Joksim Nović-Otočanin Explained

Joksim Nović-Otočanin (15 March 1807, in Zalužnica – 18 January 1868, in Novi Sad) was a Serbian adventurer, freedom fighter, and romantic writer of verse and prose.

Biography

Joksim Nović was born in Zalužnica, in Lika, on 15 March 1807. He completed his secondary education at the Serbian Gymnasium in Sremski Karlovci, studied philosophy at Jena, Göttingen, The Hague, and law in Sárospatak and in Vienna. Very little is known about him after graduation. We know he was in the royal guard of Mihailo Obrenović in the Principality of Serbia for a while. Then he went to Bosnia to fight the Ottoman occupiers and was captured.
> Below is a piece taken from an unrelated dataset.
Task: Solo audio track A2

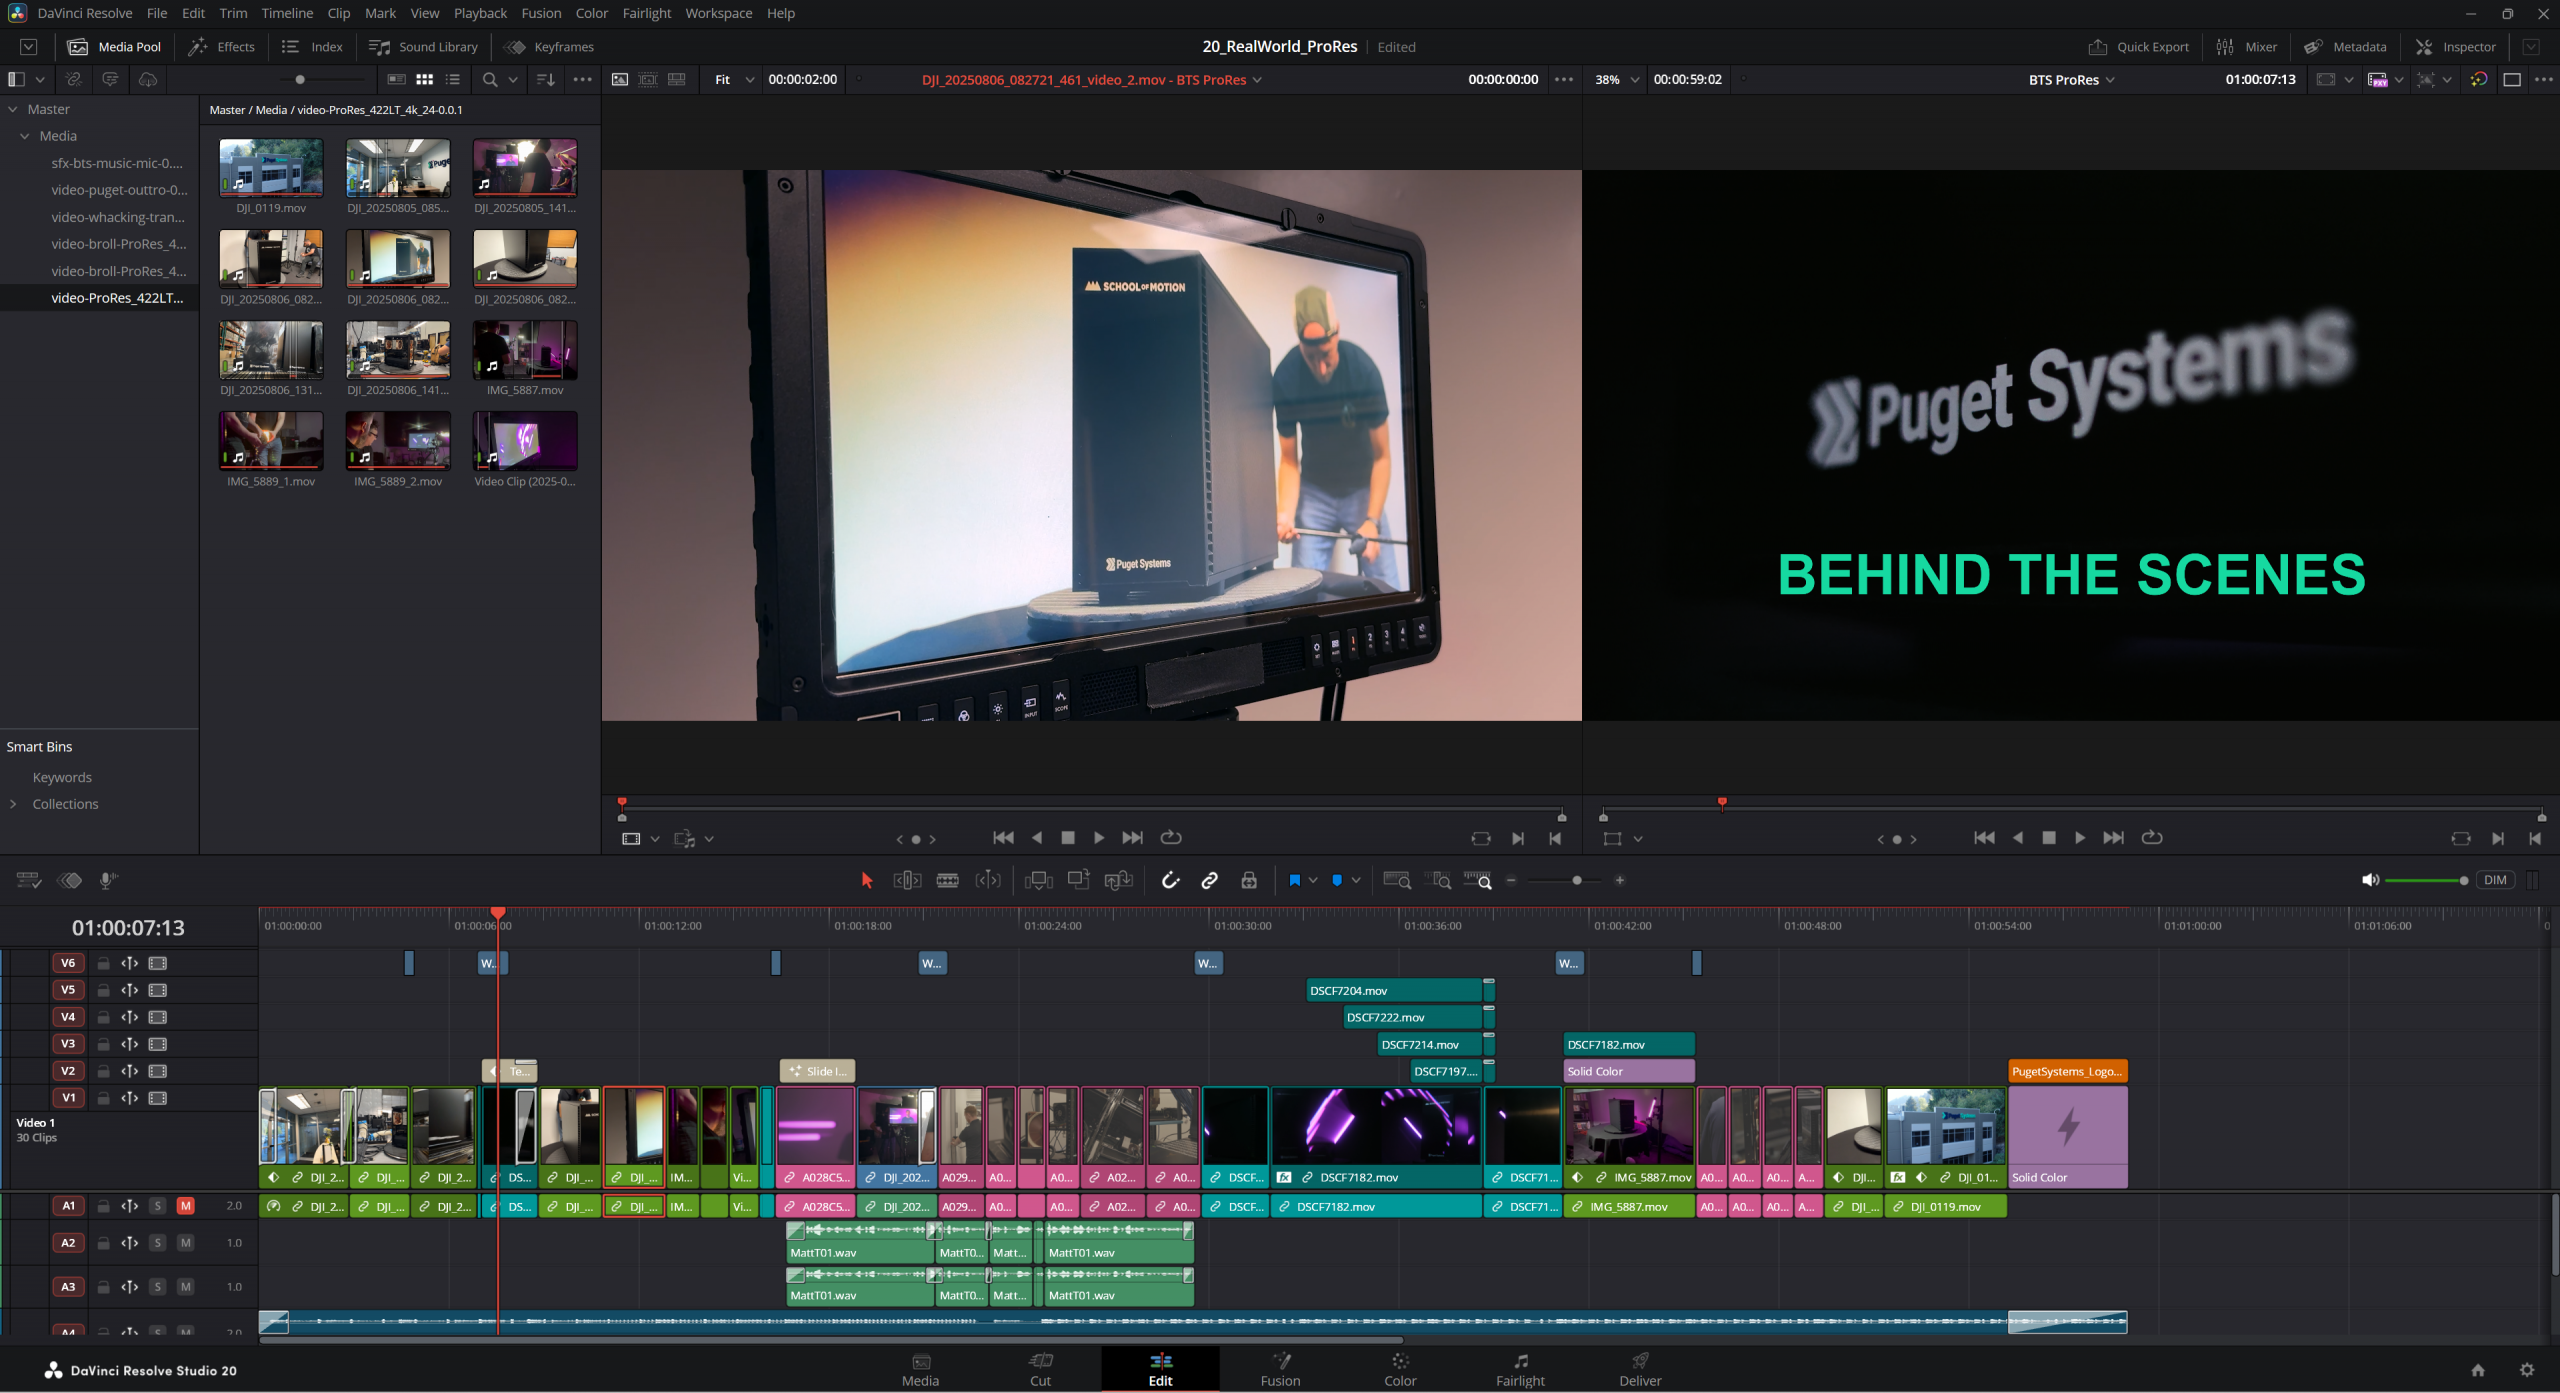Action: pyautogui.click(x=157, y=1243)
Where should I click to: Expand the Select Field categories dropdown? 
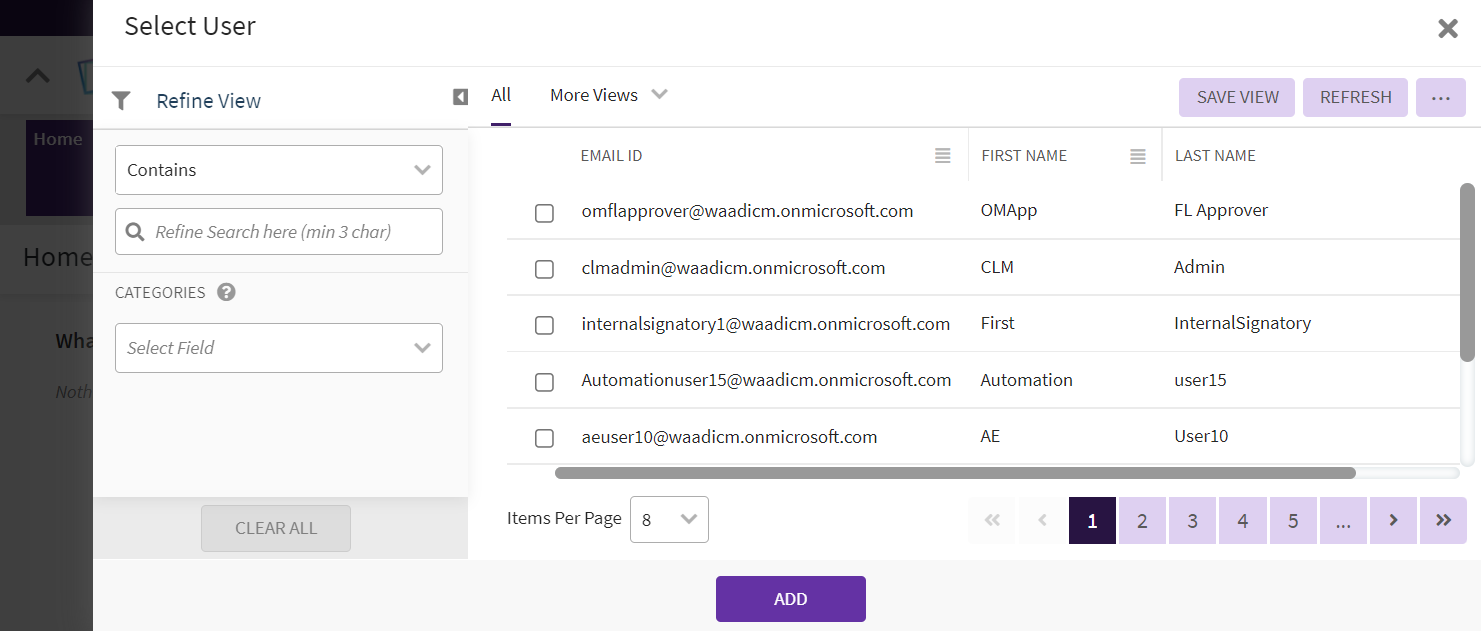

He was subsequently loaded with irons and sent a prisoner to a Turkish goal at Sarajevo. For the next two years, he was kept in close confinement. When he was released he was famous for defying the authorities. In 1847 he wrote a book of verse called Lazarica and had it published in Novi Sad. With Joksim Nović, now nicknamed Otočanin (the Incarcerated), a new voice seems to enter Serbian writing, or an old voice speaking virtually a new language. The advice was given to him years back by Vuk Karadžić (to write as common folk speak) and Adam Mickiewicz (the exiled Polish poet who suggested that he take the Kosovo cycle and turn it into a national epic) now bore fruit. Before the 1848 Revolution, the Serbs in the Habsburg Monarchy were being faced by grave challenges. Otočanin played an important part in the revolutionary events of 1848/4, first as a member of a delegation to Vienna and later joining a group of Serbs formed to draft the constitution of Serbian Vojvodina. Prominent among them was the young lawyer Mojsije Georgijević of Osijek, and physician writer Jovan Stejić. Joksim Nović-Otočanin was exposed to some of the dangers of the 1848 Revolution, and, it is said, escaped getting killed only by his presence of mind. In 1849 he moved to Serbia, and resided in Novi Sad till his death. There he wrote some of the most memorable romantic poems about Hajduk Veljko, Vasa Čarapić, Janko Katić, Stanoje Glavaš (1860–61), Ilija Birčanin (1862), Dušanija: Znati Dogadjaji za Vremena Carstva (Dušan and the Matter of the Serbian Empire; 1863), Moskovija: Krimski Rat (Moscow: the Crimean War; 1863), Karađorđe izbavitelj Srbije (Karageorge: Emancipator of Serbia, 1865).